Madelung’s deformity is a deformity of the wrist where part of the distal radius does not develop properly, leading to subluxation (partial dislocation) of the wrist bones between the radius and ulna. The distal joint between the radius and ulna is dislocated, leading to a prominent bump from the head of the ulna. Madelung’s deformity is a Blount’s deformity of the wrist; there is a bowing of the radius. The condition was first described by German physician, Otto Madelung, in 1878.
Madelung’s deformity occurs most prominently in adolescent females who complain of pain and decreased wrist range of motion. It is thought that Madelung’s deformity is caused by mutations on the X-chromosome. Many cases of Madelung’s deformity are hereditary and some are related to mesomelic dysplasia. The condition manifests bilaterally (affecting both limbs) in 50% of cases.
Symptoms of madelung’s deformity do not begin until the patient begins adolescence (ages of 10-14). It is very rare for patients to present under 10 years of age. The mechanism that causes the deformity to develop in adolescence is a partial closure of the distal radial growth plate. This leads to the characteristic shortening of the radius and resultant dislocation of the wrist joint.
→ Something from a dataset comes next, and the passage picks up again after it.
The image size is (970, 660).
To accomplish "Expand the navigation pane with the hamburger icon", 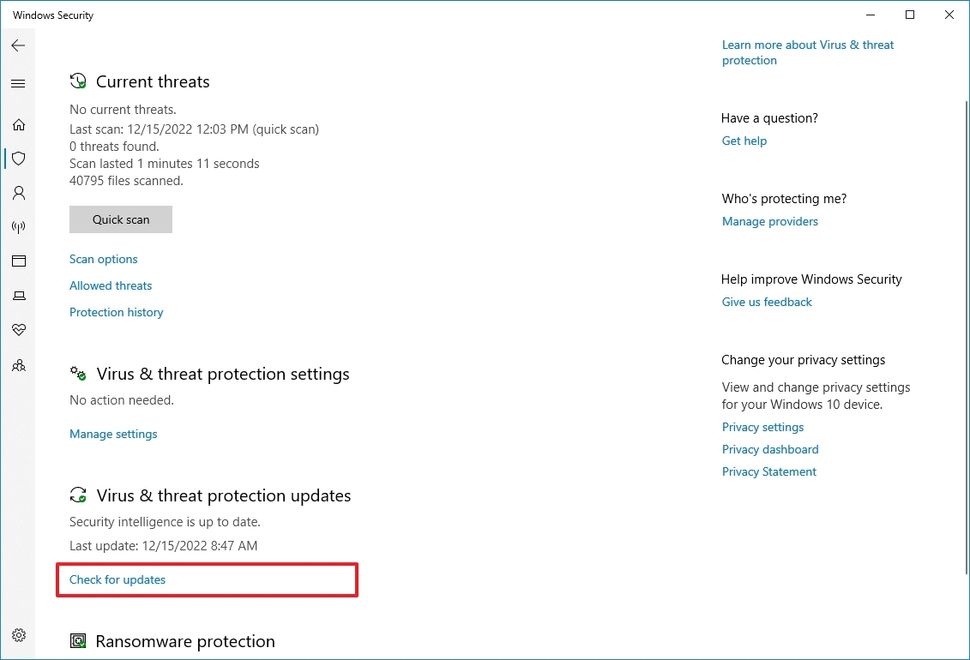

Various factors have been identified to explain this development, and Madelung’s deformity has been divided into the following types:
- Damage to the growth plate following injury
- Damage to the growth plate due to bony dysplasias, such as:
- Multiple Hereditary Exostoses
- Ollier's Disease
- Genes on the X-chromosome have been linked to a hereditary form of Madelung's deformity
- Unknown or spontaneous origin
At the Paley Institute, we recommend surgical treatment of Madelung’s deformity for the alleviation of pain and to restore function to the wrist.